Task item: When you reach the line with "Assemblée nationale (149, 2477)" in the data below, begin printing lines exactly, and stop once the line with "[Ajouter ce document au panier] (218, 63)" has been printed.
= Beginning of Section =
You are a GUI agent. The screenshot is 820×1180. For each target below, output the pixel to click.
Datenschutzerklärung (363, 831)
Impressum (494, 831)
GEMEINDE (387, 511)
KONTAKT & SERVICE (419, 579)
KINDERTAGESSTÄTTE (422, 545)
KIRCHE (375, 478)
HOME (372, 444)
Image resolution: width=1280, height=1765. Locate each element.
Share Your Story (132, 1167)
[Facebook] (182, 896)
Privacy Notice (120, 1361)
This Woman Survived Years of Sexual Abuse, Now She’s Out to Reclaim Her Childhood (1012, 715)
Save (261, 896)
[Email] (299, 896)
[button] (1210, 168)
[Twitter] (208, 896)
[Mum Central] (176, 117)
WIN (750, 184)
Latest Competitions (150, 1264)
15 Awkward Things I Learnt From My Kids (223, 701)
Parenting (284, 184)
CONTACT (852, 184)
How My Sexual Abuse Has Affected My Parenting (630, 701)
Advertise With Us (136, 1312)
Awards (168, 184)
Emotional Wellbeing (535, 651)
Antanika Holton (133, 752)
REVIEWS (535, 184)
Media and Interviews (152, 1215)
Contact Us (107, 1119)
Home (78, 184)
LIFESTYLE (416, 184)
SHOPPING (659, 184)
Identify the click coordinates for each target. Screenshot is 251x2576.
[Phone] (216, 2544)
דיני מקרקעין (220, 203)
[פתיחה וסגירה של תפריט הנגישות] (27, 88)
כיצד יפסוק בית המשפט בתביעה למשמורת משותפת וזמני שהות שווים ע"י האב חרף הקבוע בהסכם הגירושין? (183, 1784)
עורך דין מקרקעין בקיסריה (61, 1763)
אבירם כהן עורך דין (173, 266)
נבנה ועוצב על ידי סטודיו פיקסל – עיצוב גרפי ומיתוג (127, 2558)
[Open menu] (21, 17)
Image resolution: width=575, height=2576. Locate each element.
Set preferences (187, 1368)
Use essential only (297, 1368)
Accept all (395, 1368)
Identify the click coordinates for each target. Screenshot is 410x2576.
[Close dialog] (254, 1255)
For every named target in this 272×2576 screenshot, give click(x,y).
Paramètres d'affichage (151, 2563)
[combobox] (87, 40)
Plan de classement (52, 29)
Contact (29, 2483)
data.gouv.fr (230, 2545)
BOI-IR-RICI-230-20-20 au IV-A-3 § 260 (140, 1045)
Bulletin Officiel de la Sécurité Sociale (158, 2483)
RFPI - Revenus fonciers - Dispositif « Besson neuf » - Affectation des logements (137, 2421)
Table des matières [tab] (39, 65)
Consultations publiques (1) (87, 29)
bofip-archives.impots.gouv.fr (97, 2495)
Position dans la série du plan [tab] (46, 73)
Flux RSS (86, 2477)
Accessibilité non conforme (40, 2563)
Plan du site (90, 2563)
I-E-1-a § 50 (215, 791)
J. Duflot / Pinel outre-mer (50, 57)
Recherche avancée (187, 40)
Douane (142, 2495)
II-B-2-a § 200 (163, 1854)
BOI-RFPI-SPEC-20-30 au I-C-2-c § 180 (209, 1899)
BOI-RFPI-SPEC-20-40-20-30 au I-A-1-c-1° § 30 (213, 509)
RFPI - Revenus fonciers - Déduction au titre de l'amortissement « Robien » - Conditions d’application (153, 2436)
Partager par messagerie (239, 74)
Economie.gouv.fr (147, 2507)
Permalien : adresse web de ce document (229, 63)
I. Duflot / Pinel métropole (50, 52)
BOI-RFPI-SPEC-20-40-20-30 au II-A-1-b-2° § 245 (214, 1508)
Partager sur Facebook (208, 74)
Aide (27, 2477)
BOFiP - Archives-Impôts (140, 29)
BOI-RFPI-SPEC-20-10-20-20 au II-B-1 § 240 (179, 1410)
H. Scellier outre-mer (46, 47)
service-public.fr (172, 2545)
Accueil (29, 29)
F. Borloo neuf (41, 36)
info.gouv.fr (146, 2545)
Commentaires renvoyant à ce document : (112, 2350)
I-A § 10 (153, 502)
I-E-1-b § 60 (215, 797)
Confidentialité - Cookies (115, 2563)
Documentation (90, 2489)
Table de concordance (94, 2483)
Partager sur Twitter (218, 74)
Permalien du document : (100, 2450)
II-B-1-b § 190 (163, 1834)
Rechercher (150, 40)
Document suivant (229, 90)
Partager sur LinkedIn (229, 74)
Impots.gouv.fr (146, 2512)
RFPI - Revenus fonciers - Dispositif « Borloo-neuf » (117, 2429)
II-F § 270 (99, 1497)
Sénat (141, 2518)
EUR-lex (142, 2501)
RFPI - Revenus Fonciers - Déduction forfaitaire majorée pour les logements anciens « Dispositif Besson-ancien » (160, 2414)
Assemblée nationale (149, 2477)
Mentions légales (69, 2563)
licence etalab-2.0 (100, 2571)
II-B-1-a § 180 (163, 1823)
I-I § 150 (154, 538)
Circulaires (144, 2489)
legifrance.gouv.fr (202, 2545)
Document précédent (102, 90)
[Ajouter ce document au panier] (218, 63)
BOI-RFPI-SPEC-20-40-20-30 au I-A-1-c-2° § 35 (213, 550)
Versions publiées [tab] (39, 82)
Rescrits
= End of Section =
Response area:
Assemblée nationale (149, 2477)
Mentions légales (69, 2563)
licence etalab-2.0 (100, 2571)
II-B-1-a § 180 (163, 1823)
I-I § 150 (154, 538)
Circulaires (144, 2489)
legifrance.gouv.fr (202, 2545)
Document précédent (102, 90)
[Ajouter ce document au panier] (218, 63)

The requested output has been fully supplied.